#### WHAT TO DO:
Return each entry word for word, without its pictures.

DATA TO USE Start Marker

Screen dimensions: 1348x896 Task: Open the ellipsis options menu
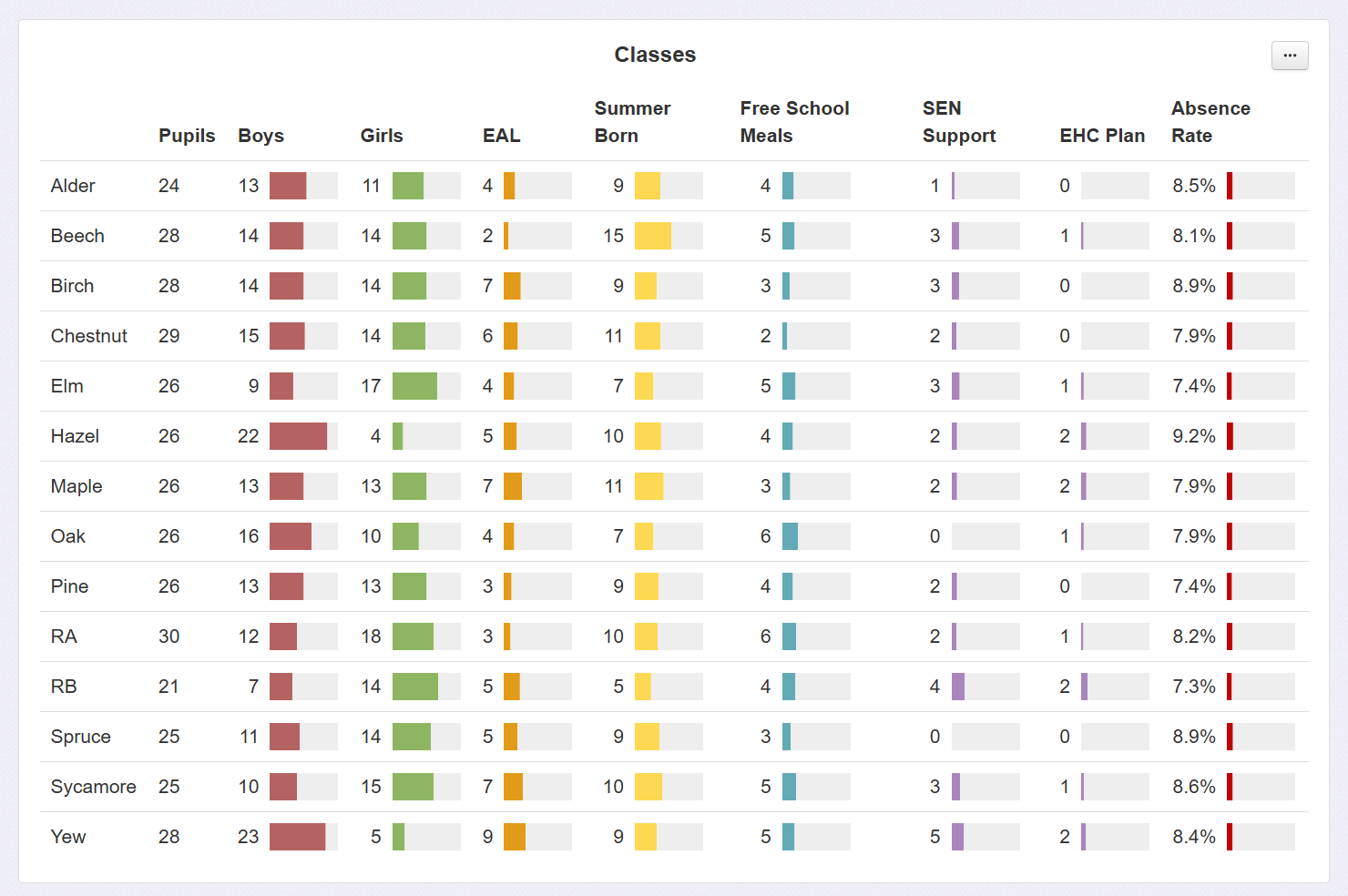click(1290, 56)
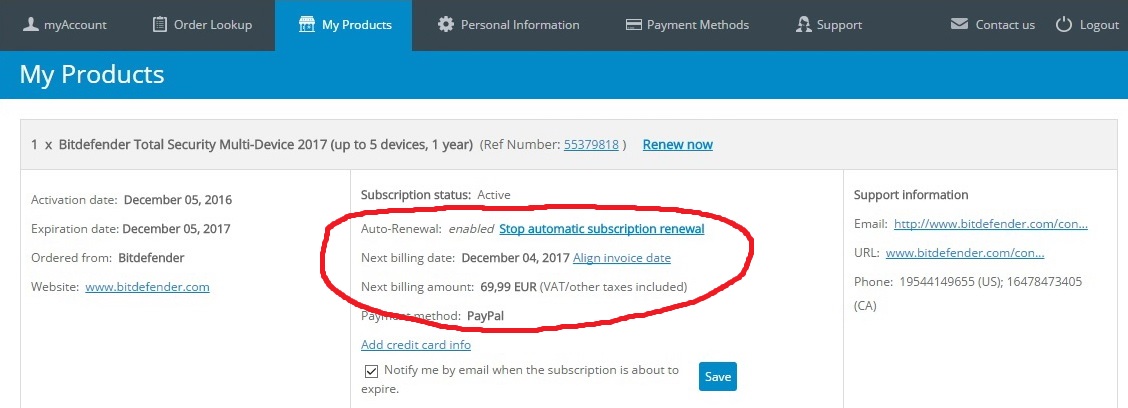The image size is (1128, 408).
Task: Click the myAccount person icon
Action: click(x=30, y=24)
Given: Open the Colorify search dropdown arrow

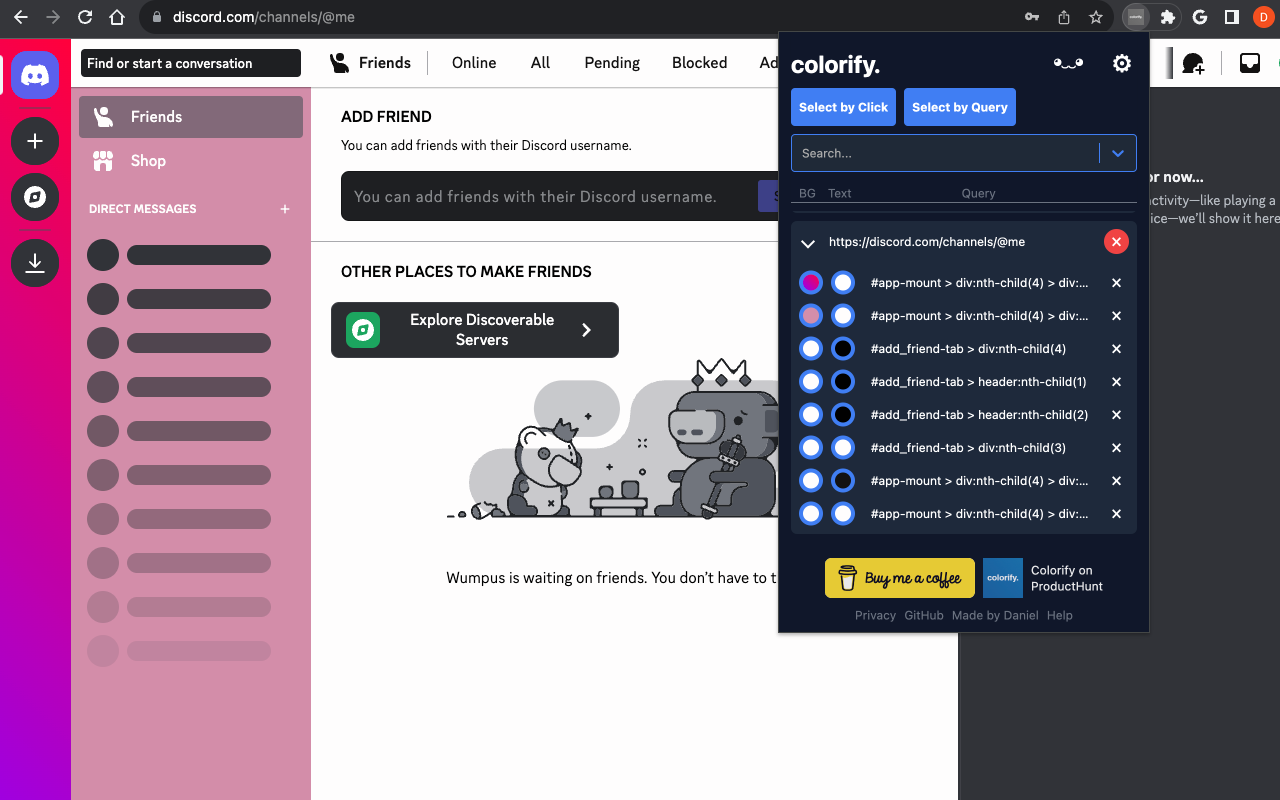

DATA TO USE End Marker

#### FINAL ANSWER:
Screen dimensions: 1348x896 Task: Open the ellipsis options menu
click(1290, 56)
The image size is (1128, 408).
Task: Click the myAccount person icon
Action: click(x=30, y=24)
Given: Open the Colorify search dropdown arrow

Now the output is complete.